Erstellt mit ChatGPT…

Was mich in dem Zusammenhang am meisten irritiert ist, wie viele Posts/Threads in den antisozialen Medien sich mittlerweile mit dem Thema Depression auseinandersetzen. Da trendes gerade was! Wenn es dabei um Aufklärung, um professionelle Hilfsangebote, um “geteiltes Leid ist halbes Leid” geht, lasse ich mir das ja noch gefallen. Aber nicht wenige Honks da draußen haben sich einfach nur ein bisschen gefährliches Halbwissen angelesen und glauben jetzt wirklich, halbgare Heilsbotschaften herausposaunen zu können. Ist auch so ein Trend, den ich in den letzten Jahren bemerkt habe. Ich weiß nicht, ob das so ein Generationsding ist, aber es scheint in Mode gekommen zu sein, zu glauben, dass man einen Sachverhalt nicht mehr intensiv studieren und sich dem Gegenstand kritisch über mehrere mögliche Zugänge annähern muss, um auch wirklich umfassend Bescheid zu wissen, bevor man sich äußert oder irgendwas tut – kaum ein paar Webseiten und Videos auf TikTok konsummiert, sich ‘n bisschen was zusammengereimt und schon glaubt man, bewaffnet mit seiner “Professur” von der Google-University besser Bescheid zu wissen, als echte Spezialisten im Feld.
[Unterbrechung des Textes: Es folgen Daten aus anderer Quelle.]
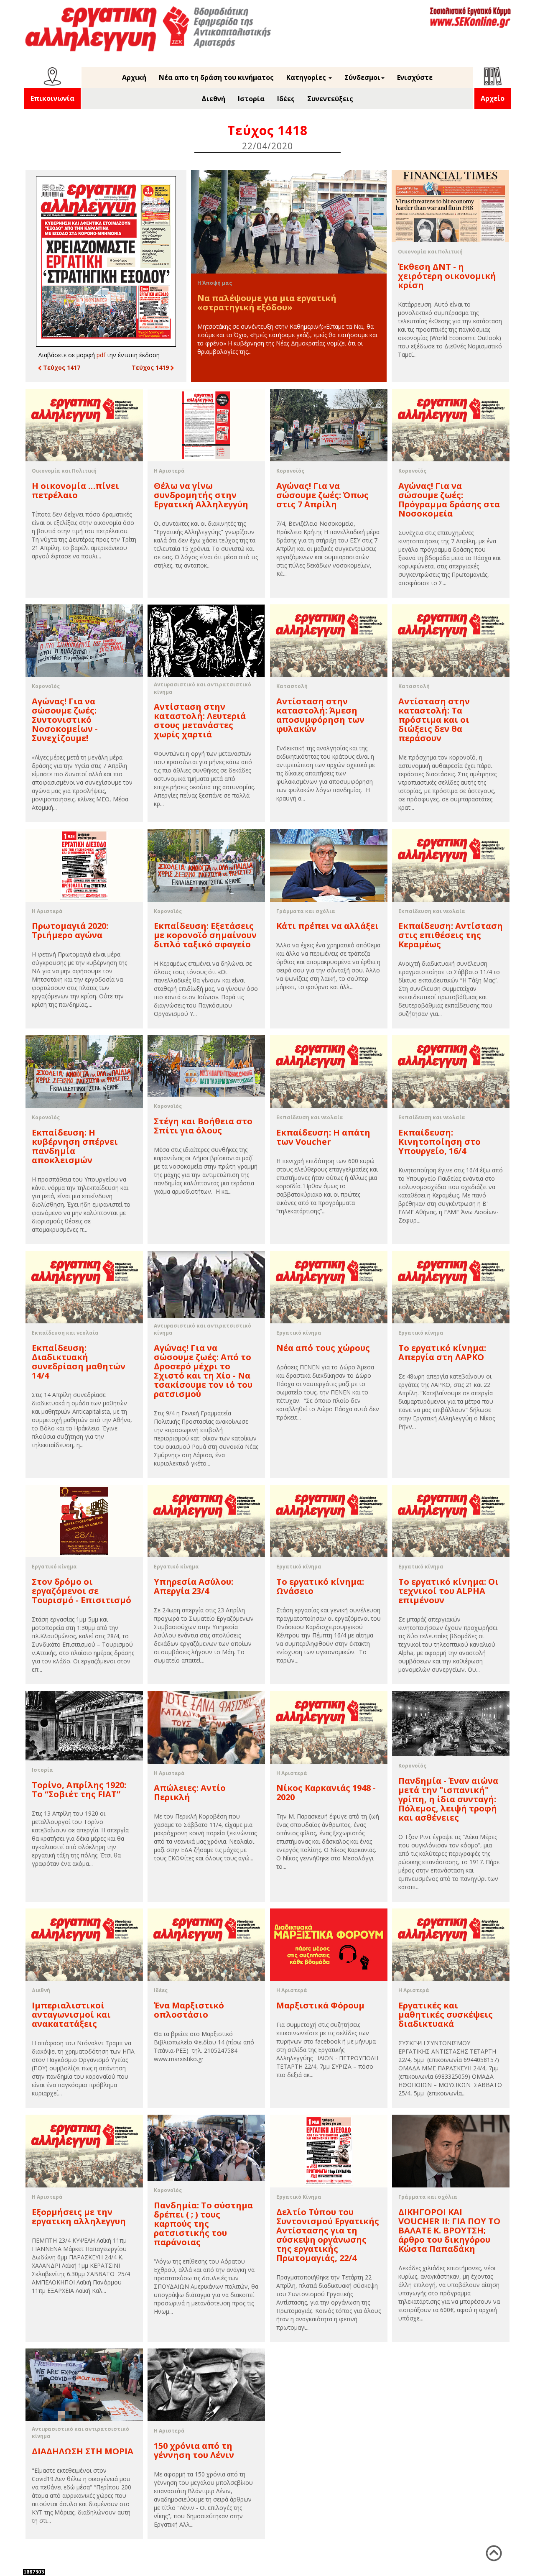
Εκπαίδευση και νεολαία (431, 911)
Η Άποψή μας (214, 283)
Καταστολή (292, 686)
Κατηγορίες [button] (307, 77)
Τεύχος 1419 (151, 367)
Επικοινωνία (52, 98)
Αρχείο (492, 98)
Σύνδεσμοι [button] (362, 77)
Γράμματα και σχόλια (305, 911)
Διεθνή (213, 98)
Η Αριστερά (169, 470)
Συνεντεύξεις (330, 98)
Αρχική (134, 77)
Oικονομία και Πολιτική (430, 251)
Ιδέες (286, 98)
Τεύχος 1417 (60, 367)
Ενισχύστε (415, 77)
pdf (101, 355)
Etwas mehr Imposter-Syndrom anstatt Dunning-Kruger täte unserer Welt manchmal echt gut (auch wenn beides Scheiße ist…)! Noch schlimmer sind allerdings diese ganzen Berater-Fuzzies, die versuchen, mit den Problemen, Unsicherheiten, Schwächen, Ambivalenzen anderer Menschen Geld zu machen. Die sind einfach nur gefährlich, nutzlos und eine deutlich schlimmere Pest als die Dunning-Kruger-Kinder dieser Welt, weil sie all die Unsicherheit ihrer Mitmenschen wissentlich und willentlich ausnutzen. Pfui Teufel! Wie man es auch dreht und wendet, das Thema bleibt für mich persönlich IMMER AKTUELL. Mache ich hier eigentlich auch gerade ungerechtfertigterweise auf mich aufmerksam? Keine Ahnung. Aber falls es doch so rüberkommen sollte: darum geht es mir nicht. Sondern nur darum, dass das “Stuck in the middle”-Gefühl, welches ich in den letzten Posts ausführlich beschrieben habe definitiv auch ein Trigger sein kann, den man im Auge behalten sollte. Und damit ist es auch erst Mal gut. Ich wünsche einen schicken Start in die neue Woche.